**Dataset content**:

----

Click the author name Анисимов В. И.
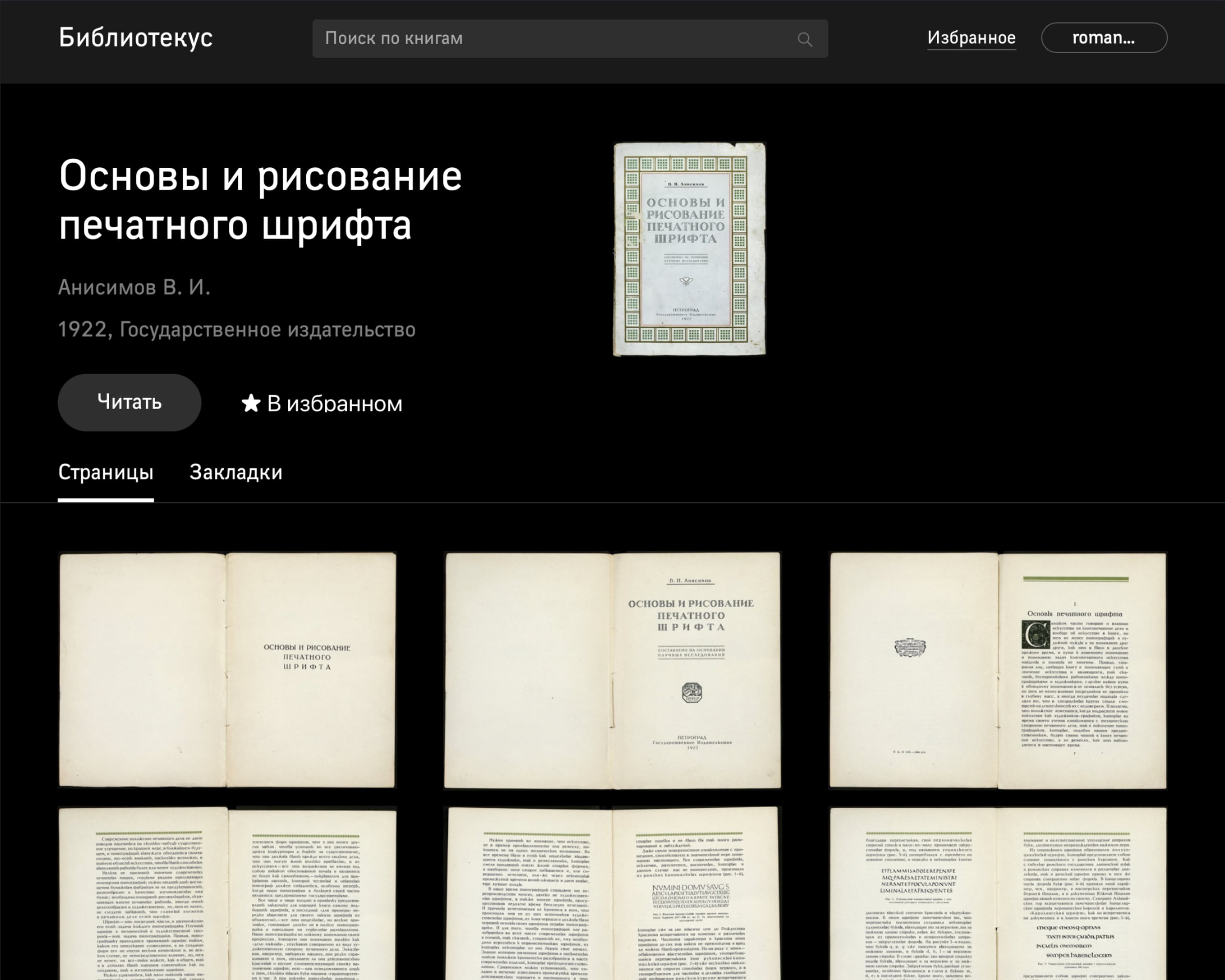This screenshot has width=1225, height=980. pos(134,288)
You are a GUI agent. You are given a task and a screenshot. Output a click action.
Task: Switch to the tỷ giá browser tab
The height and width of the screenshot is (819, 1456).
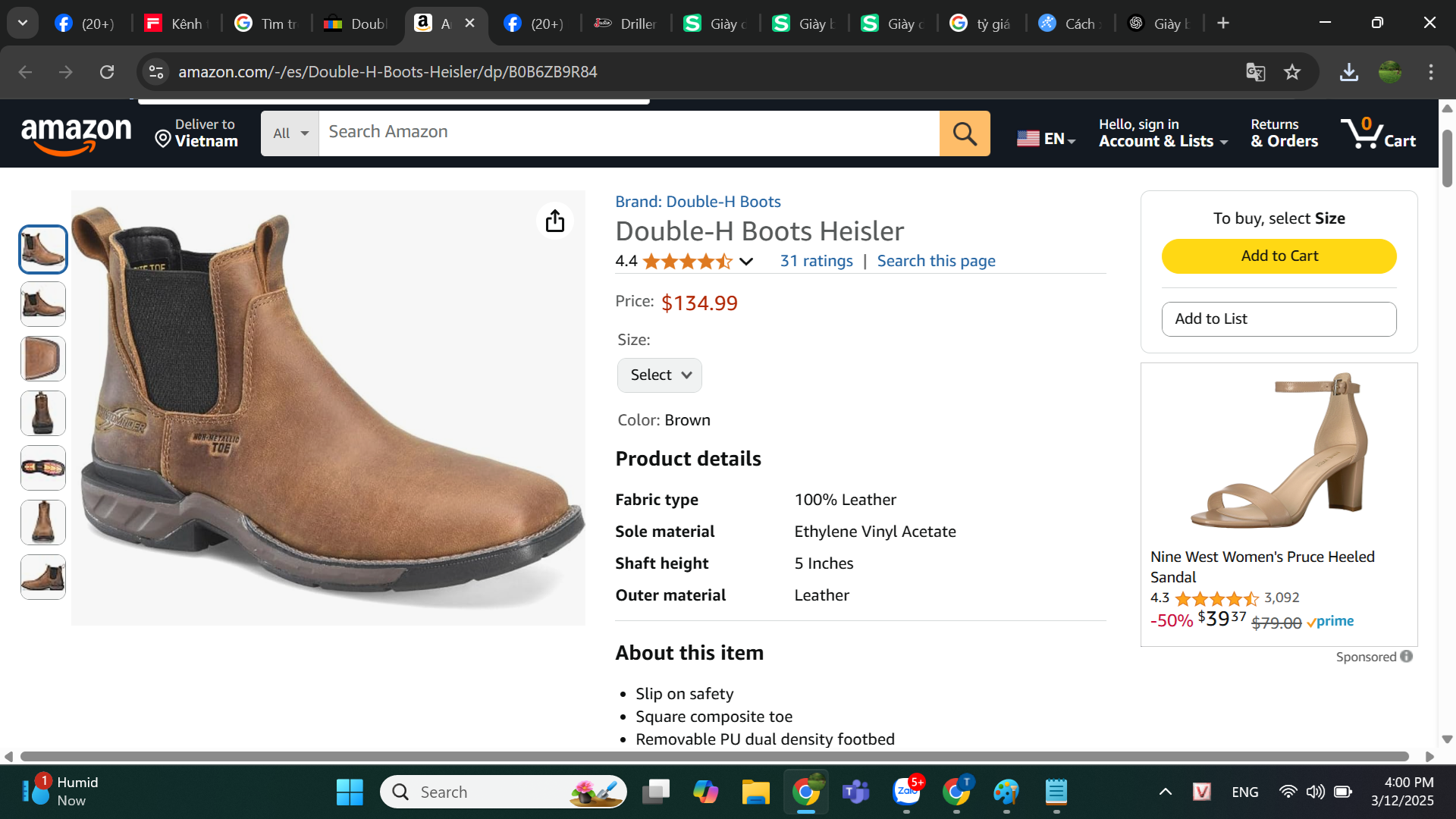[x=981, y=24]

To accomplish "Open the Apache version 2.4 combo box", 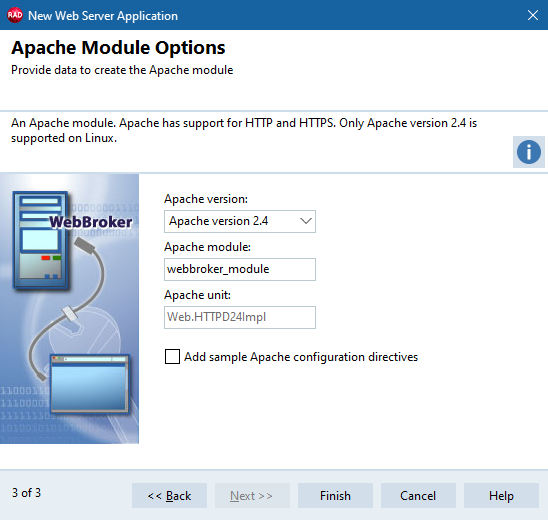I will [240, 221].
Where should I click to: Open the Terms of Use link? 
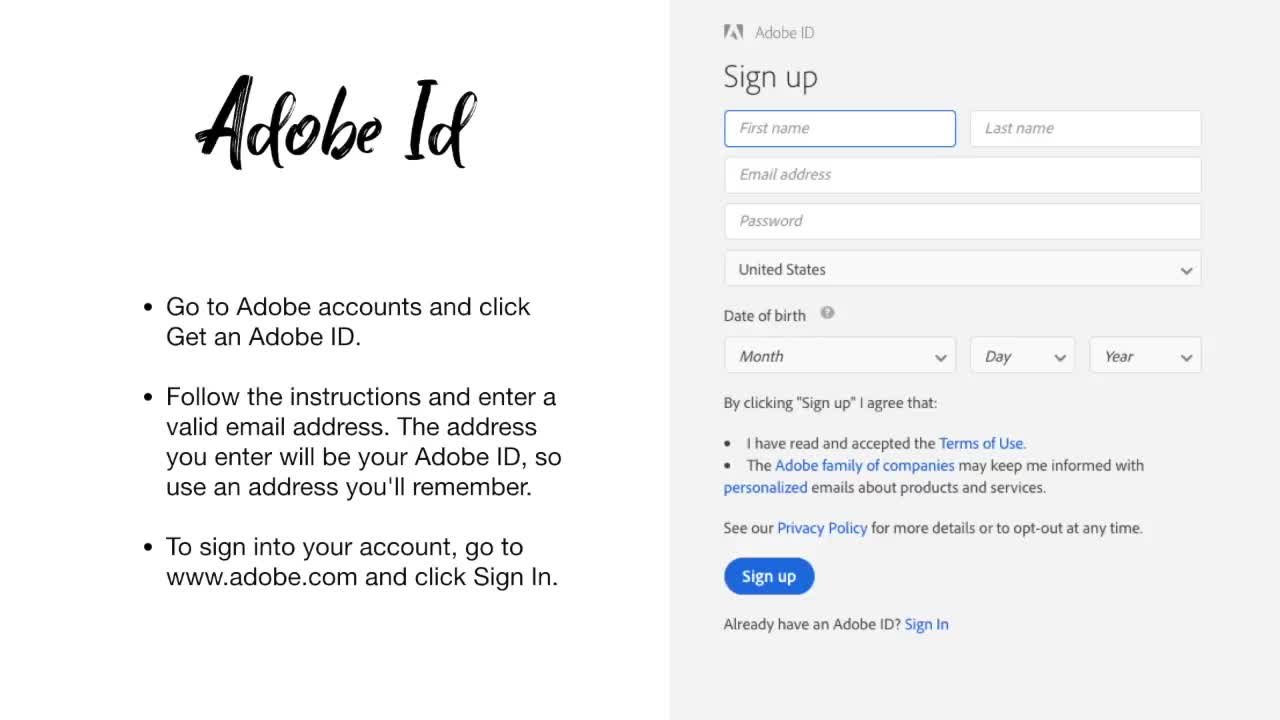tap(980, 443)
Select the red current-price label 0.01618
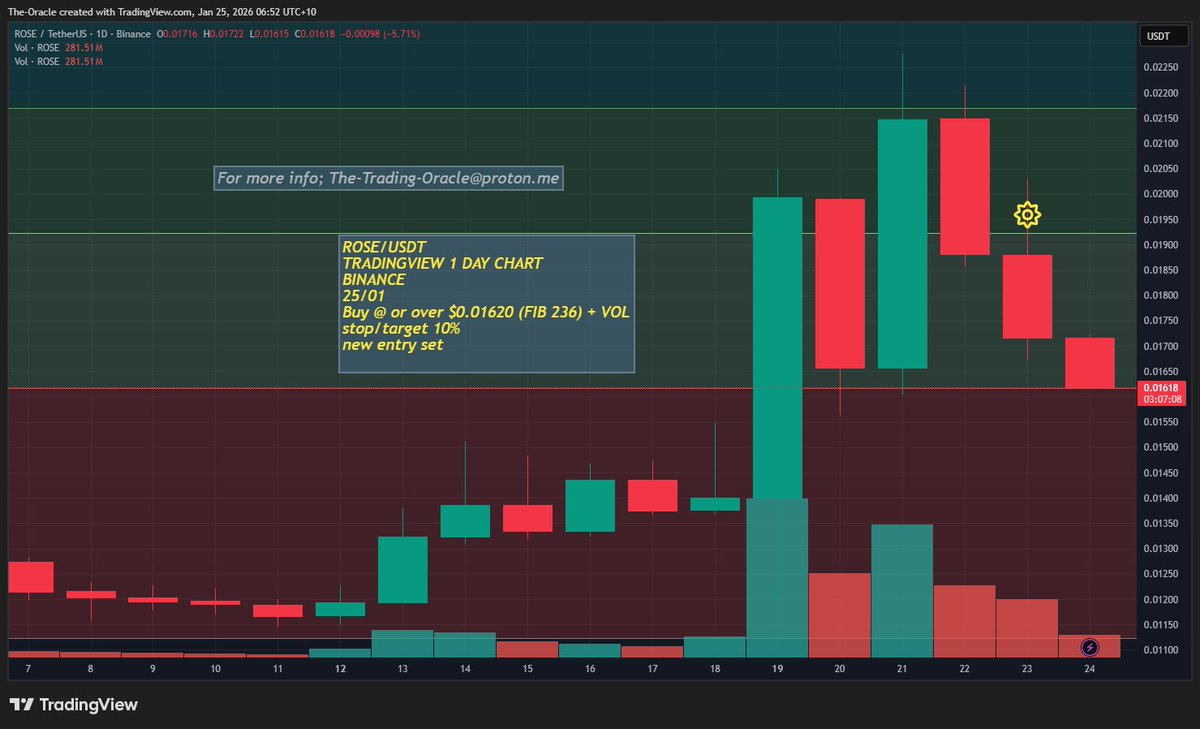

----

**What you will do**:
Duplicate the records verbatim from the line containing "Where should I" through the end of the records, both ends included, and omit the pictures.

**Answer to the task**:
Where should I click to: Open the Terms of Use link? 
tap(980, 443)
Select the red current-price label 0.01618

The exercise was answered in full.